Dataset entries
*** Begin section ***

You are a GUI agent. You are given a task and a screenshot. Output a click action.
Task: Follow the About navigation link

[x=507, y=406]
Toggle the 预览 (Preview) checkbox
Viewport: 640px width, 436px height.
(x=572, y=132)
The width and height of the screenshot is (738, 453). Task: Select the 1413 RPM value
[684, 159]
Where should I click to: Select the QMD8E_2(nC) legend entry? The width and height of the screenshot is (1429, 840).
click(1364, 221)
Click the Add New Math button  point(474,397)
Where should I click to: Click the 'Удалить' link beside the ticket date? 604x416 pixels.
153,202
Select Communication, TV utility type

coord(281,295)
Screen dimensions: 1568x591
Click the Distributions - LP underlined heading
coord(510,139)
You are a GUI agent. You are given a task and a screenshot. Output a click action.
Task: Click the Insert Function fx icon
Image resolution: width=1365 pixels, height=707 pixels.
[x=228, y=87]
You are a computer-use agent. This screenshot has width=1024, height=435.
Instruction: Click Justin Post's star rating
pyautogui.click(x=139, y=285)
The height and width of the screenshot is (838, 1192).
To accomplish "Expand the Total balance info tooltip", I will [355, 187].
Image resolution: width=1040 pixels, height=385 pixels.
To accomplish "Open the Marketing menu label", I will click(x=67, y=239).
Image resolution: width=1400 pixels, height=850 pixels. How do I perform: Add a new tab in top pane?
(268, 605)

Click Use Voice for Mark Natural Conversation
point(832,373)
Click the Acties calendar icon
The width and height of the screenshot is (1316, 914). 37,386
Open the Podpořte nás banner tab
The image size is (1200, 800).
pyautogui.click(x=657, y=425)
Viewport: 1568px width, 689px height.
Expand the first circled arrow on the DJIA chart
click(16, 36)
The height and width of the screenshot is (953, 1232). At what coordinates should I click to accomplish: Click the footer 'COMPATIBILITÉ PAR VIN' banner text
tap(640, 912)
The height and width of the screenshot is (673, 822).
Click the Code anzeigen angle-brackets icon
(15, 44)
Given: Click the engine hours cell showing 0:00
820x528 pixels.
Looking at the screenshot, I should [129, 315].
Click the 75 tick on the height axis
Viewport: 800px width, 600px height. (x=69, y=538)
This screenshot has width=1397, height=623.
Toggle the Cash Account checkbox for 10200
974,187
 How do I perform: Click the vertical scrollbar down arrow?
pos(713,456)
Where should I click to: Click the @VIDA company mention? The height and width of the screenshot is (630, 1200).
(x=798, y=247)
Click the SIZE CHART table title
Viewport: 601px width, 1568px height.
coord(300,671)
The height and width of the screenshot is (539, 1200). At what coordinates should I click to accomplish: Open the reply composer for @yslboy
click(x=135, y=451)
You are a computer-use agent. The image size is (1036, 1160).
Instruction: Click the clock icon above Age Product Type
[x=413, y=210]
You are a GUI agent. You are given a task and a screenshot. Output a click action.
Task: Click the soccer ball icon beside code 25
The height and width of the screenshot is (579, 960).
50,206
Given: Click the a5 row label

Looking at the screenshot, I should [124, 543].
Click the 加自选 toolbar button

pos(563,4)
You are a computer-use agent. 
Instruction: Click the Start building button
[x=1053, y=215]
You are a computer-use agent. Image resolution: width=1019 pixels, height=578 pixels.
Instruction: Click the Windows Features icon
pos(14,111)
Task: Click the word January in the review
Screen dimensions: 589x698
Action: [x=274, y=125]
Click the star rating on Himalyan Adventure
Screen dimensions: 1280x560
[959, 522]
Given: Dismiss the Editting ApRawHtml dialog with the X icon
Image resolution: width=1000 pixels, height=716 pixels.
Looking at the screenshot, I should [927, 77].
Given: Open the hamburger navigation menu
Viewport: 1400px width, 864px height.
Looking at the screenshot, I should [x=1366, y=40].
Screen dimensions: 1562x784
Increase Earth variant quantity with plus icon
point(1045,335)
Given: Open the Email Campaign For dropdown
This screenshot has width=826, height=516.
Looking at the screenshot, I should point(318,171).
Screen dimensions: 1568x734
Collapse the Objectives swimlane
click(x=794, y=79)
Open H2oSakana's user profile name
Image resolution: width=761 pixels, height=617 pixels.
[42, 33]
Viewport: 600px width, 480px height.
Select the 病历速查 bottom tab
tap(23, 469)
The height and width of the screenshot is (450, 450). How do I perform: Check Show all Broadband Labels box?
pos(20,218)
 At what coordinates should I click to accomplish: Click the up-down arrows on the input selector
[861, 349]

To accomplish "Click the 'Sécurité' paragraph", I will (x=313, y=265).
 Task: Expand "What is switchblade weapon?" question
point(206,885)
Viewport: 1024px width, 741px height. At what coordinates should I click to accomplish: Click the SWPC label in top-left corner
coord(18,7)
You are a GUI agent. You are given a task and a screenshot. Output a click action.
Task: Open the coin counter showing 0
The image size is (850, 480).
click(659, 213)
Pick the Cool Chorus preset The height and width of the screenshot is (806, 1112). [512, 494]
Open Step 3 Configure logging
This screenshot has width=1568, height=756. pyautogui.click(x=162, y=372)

*** End section ***

◆ **WHAT THIS TASK INVOLVES**
Every single line in the records above must be written out exactly.

◆ **RESULT FOR THIS EXERCISE**
You are a GUI agent. You are given a task and a screenshot. Output a click action.
Task: Follow the About navigation link

[x=507, y=406]
Toggle the 预览 (Preview) checkbox
Viewport: 640px width, 436px height.
(x=572, y=132)
The width and height of the screenshot is (738, 453). Task: Select the 1413 RPM value
[684, 159]
Where should I click to: Select the QMD8E_2(nC) legend entry? The width and height of the screenshot is (1429, 840).
click(1364, 221)
Click the Add New Math button  point(474,397)
Where should I click to: Click the 'Удалить' link beside the ticket date? 604x416 pixels.
153,202
Select Communication, TV utility type

coord(281,295)
Screen dimensions: 1568x591
Click the Distributions - LP underlined heading
coord(510,139)
You are a GUI agent. You are given a task and a screenshot. Output a click action.
Task: Click the Insert Function fx icon
Image resolution: width=1365 pixels, height=707 pixels.
[x=228, y=87]
You are a computer-use agent. This screenshot has width=1024, height=435.
Instruction: Click Justin Post's star rating
pyautogui.click(x=139, y=285)
The height and width of the screenshot is (838, 1192).
To accomplish "Expand the Total balance info tooltip", I will [355, 187].
Image resolution: width=1040 pixels, height=385 pixels.
To accomplish "Open the Marketing menu label", I will click(x=67, y=239).
Image resolution: width=1400 pixels, height=850 pixels. How do I perform: Add a new tab in top pane?
(268, 605)

Click Use Voice for Mark Natural Conversation
point(832,373)
Click the Acties calendar icon
The width and height of the screenshot is (1316, 914). 37,386
Open the Podpořte nás banner tab
The image size is (1200, 800).
pyautogui.click(x=657, y=425)
Viewport: 1568px width, 689px height.
Expand the first circled arrow on the DJIA chart
click(16, 36)
The height and width of the screenshot is (953, 1232). At what coordinates should I click to accomplish: Click the footer 'COMPATIBILITÉ PAR VIN' banner text
tap(640, 912)
The height and width of the screenshot is (673, 822).
Click the Code anzeigen angle-brackets icon
(15, 44)
Given: Click the engine hours cell showing 0:00
820x528 pixels.
Looking at the screenshot, I should [129, 315].
Click the 75 tick on the height axis
Viewport: 800px width, 600px height. (x=69, y=538)
This screenshot has width=1397, height=623.
Toggle the Cash Account checkbox for 10200
974,187
 How do I perform: Click the vertical scrollbar down arrow?
pos(713,456)
Where should I click to: Click the @VIDA company mention? The height and width of the screenshot is (630, 1200).
(x=798, y=247)
Click the SIZE CHART table title
Viewport: 601px width, 1568px height.
coord(300,671)
The height and width of the screenshot is (539, 1200). At what coordinates should I click to accomplish: Open the reply composer for @yslboy
click(x=135, y=451)
You are a computer-use agent. The image size is (1036, 1160).
Instruction: Click the clock icon above Age Product Type
[x=413, y=210]
You are a GUI agent. You are given a task and a screenshot. Output a click action.
Task: Click the soccer ball icon beside code 25
The height and width of the screenshot is (579, 960).
50,206
Given: Click the a5 row label

Looking at the screenshot, I should [124, 543].
Click the 加自选 toolbar button

pos(563,4)
You are a computer-use agent. 
Instruction: Click the Start building button
[x=1053, y=215]
You are a computer-use agent. Image resolution: width=1019 pixels, height=578 pixels.
Instruction: Click the Windows Features icon
pos(14,111)
Task: Click the word January in the review
Screen dimensions: 589x698
Action: [x=274, y=125]
Click the star rating on Himalyan Adventure
Screen dimensions: 1280x560
[959, 522]
Given: Dismiss the Editting ApRawHtml dialog with the X icon
Image resolution: width=1000 pixels, height=716 pixels.
Looking at the screenshot, I should [927, 77].
Given: Open the hamburger navigation menu
Viewport: 1400px width, 864px height.
Looking at the screenshot, I should [x=1366, y=40].
Screen dimensions: 1562x784
Increase Earth variant quantity with plus icon
point(1045,335)
Given: Open the Email Campaign For dropdown
This screenshot has width=826, height=516.
Looking at the screenshot, I should point(318,171).
Screen dimensions: 1568x734
Collapse the Objectives swimlane
click(x=794, y=79)
Open H2oSakana's user profile name
Image resolution: width=761 pixels, height=617 pixels.
[42, 33]
Viewport: 600px width, 480px height.
Select the 病历速查 bottom tab
tap(23, 469)
The height and width of the screenshot is (450, 450). How do I perform: Check Show all Broadband Labels box?
pos(20,218)
 At what coordinates should I click to accomplish: Click the up-down arrows on the input selector
[861, 349]

To accomplish "Click the 'Sécurité' paragraph", I will (x=313, y=265).
 Task: Expand "What is switchblade weapon?" question
point(206,885)
Viewport: 1024px width, 741px height. At what coordinates should I click to accomplish: Click the SWPC label in top-left corner
coord(18,7)
You are a GUI agent. You are given a task and a screenshot. Output a click action.
Task: Open the coin counter showing 0
The image size is (850, 480).
click(659, 213)
Pick the Cool Chorus preset The height and width of the screenshot is (806, 1112). [512, 494]
Open Step 3 Configure logging
This screenshot has width=1568, height=756. pyautogui.click(x=162, y=372)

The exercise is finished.